Video pendek berjudul Kelakukan Polisi Minta Suap di Ternate itupun menyebar dan menjadi bahan pembicaraan masyarakat, hingga berujung penangkapan dan penahanan Adlun Fiqri.

“Padahal seharusnya bagi kita, ini seharusnya ya, kitalah atau masyarakat yang berhak melakukan kontrol terhadap kinerja kepolisian. Nah, keikutsertaan masyarakat melakukan kontrol semacam itu ternyata justru dikriminalisasi oleh pihak kepolisian sendiri. Ini bagi kami adalah sesuatu yang salah,” kata Yahya Mahmud.

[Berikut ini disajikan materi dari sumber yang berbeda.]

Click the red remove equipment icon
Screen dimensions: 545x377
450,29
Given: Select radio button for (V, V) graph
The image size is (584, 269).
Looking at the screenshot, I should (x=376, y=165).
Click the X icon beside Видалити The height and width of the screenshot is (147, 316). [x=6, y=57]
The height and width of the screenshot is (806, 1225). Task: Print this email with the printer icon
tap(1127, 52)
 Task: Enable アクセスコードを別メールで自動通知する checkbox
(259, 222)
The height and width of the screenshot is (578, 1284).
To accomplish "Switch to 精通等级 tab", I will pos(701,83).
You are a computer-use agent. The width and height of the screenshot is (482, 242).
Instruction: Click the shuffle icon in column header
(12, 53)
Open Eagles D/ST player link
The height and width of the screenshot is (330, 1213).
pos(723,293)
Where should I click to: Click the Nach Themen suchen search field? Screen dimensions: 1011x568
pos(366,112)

Adlun Fiqri dibebaskan setelah muncul desakan dari berbagai kalangan. Adlun Fiqri adalah salah satu korban dari Undang-Undang Informasi dan Transaksi Elektronik (UU ITE). Undang-undang ini telah memakan banyak korban, terutama terkait dengan apa yang mereka sampaikan di situs jejaring sosial seperti Facebook, Path, maupun Youtube.

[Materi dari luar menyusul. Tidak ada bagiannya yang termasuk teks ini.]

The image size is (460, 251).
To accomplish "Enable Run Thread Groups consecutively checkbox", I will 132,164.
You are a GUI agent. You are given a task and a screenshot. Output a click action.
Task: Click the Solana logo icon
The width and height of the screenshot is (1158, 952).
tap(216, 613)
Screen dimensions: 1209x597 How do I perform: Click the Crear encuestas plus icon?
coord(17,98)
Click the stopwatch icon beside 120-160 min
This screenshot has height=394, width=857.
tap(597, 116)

Southeast Asia Freedom of Expression Network (Safe Net) mencatat, sejak 2008 hingga awal 2015, sudah ada 78 korban pasal pencemaran nama baik dalam UU ITE di Indonesia.

Menurut pengamat hukum dan peneliti di Republik Institute, Makassar, Damang SH, masuknya butir perbuatan tidak menyenangkan dan pencemaran nama baik dalam Surat Edaran Kapolri, yang didasarkan pada KUHP dan UU ITE, memang menjadi ancaman bagi kebebasan berpendapat. Di Sulawesi Selatan sendiri ada warga yang dihukum penjara delapan bulan karena dituduh mencemarkan nama baik Bupati yang dikritiknya.

“Ini ada salahnya disini terkait dengan surat edaran adalah, dia memasukkan juga pasal tentang penghinaan, yang kita sebut penghinaan terhadap individu, pasal 310-311, fitnah, padahal itu tidak termasuk dalam kebencian yang bisa memicu terjadinya kerusuhan sosial,” kata Damang SH.

Namun menurut Damang yang juga pengelola laman kajian hukum, negarahukum.com, Surat Edaran Kapolri ini sebenarnya dibutuhkan jika terkait isu Suku, Agama, Ras dan Antargolongan (SARA). Tindakan atas ujaran kebencian terkait SARA tetap penting, karena mengancam pluraritas, kebebasan beragama, dan bisa memicu kerusuhan rasial atau antaragama. Kerusuhan Aceh atau Tolikara bisa saja dicegah lebih dini jika polisi memiliki pedoman yang lebih jelas dalam isu semacam ini.

“Beda misalnya, kalau seperti apa yang terjadi di Tolikara, kan ketika itu diprotes, kenapa ini pihak kepolisian tidak bisa melakukan deteksi secara dini padahal sudah jelas ada indikasi di media sosial. Nah, yang seperti inilah yang perlu diantisipasi. Ada deteksi dini dari kepolisian supaya tidak kemudian tersulut kerusuhan dari kejadian ini,” imbuhnya.

Dalam berbagai kesempatan, Kapolri Jendral Badrodin Haiti menekankan bahwa Indonesia adalah negara demokrasi yang menjamin kebebasan berpendapat, tetapi sekaligus negara hukum yang mengatur kebebasan itu. Kepolisian sendiri saat ini sedang memantau 180.000 akun media sosial yang dianggap berpotensi menyebarkan ujaran kebencian.

Dalam Surat Edaran Kapolri disebutkan, ujaran kebencian dapat berupa tindak pidana yang diatur dalam KUHP dan ketentuan pidana lainnya di luar KUHP. Bentuknya antara lain penghinaan, pencemaran nama baik, penistaan, perbuatan tidak menyenangkan, memprovokasi, menghasut, dan penyebaran berita bohong. Tujuannya adalah untuk menghasut dan menyulut kebencian terhadap individu dan/atau kelompok masyarakat. Aspeknya bisa meliputi suku, agama, aliran keagamaan, keyakinan/kepercayaan, antargolongan, warna kulit, etnis, gender, kaum difabel, dan orientasi seks.